#### TEXT SHOWN

╭──

No, I did not spell the title of this weeks article incorrectly. This is actually a story about wine tasting in the desert. You see, last week, my wife and I took a road trip to Laughlin Air Force Base, in Del Rio, Texas. Our son graduated from pilot training, and earned his pilot wings. I must say that driving from California to Texas, there isn't much change in the scenery. Once you hit Palm Springs, it's 1,200 miles of desert, Highway Patrol cars, and Border Patrol stops. So, to break up the drive, we stopped at a few wineries along the way.

╰──

#### STORED ROWS
╭──

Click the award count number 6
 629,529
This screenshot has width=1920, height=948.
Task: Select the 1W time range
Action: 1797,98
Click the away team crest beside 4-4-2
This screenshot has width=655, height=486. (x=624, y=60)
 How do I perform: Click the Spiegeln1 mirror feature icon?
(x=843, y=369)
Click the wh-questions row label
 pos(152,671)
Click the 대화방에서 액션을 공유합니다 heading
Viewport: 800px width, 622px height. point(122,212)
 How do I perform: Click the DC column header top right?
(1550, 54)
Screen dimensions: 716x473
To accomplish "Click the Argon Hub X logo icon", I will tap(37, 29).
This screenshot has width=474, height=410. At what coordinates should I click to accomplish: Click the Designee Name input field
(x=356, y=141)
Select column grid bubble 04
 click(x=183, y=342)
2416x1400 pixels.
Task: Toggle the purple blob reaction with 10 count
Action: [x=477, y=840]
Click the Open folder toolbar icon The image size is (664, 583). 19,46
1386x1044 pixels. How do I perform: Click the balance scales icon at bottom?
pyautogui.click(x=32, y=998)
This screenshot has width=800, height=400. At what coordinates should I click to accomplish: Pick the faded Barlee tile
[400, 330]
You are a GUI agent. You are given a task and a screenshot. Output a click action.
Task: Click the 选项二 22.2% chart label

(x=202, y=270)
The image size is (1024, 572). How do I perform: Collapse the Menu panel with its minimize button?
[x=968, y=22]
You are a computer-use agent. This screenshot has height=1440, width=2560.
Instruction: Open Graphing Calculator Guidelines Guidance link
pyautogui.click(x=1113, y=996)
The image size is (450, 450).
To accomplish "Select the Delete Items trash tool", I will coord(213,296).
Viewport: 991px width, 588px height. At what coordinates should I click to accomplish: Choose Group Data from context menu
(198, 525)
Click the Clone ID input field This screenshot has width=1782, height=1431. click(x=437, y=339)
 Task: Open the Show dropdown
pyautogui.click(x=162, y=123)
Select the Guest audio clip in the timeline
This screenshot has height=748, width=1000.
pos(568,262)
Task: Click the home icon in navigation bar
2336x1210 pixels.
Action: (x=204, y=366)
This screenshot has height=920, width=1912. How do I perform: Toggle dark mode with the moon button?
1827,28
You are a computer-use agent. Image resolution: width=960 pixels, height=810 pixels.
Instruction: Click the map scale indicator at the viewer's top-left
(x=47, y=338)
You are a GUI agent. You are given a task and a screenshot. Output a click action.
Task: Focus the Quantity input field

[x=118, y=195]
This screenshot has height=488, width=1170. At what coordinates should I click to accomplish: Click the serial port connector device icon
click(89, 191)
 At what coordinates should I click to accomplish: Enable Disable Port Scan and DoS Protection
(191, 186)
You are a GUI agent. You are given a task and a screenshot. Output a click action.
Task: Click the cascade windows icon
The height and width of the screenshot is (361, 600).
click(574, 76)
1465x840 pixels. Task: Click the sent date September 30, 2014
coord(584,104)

╰──

#### TASKS TO COMPLETE
1 - In the road-trip article, in which city is Laughlin Air Force Base located?
2 - Do these statements agree with the road-trip article? (a) The writer made the trip alone. (b) The writer's son earned his pilot wings. (c) Past Palm Springs, the drive is 1,200 miles of desert.
3 - Copy the road-trip article from the words "No, I did not" through the words "along the way.", swapping "desert" for "badlands".

#### COMPLETE ANSWERS
1 - Del Rio, Texas.

2 -
(a) No: "my wife and I took a road trip"
(b) Yes: "earned his pilot wings"
(c) Yes: "Once you hit Palm Springs, it's 1,200 miles of desert"

3 -
No, I did not spell the title of this weeks article incorrectly. This is actually a story about wine tasting in the badlands. You see, last week, my wife and I took a road trip to Laughlin Air Force Base, in Del Rio, Texas. Our son graduated from pilot training, and earned his pilot wings. I must say that driving from California to Texas, there isn't much change in the scenery. Once you hit Palm Springs, it's 1,200 miles of badlands, Highway Patrol cars, and Border Patrol stops. So, to break up the drive, we stopped at a few wineries along the way.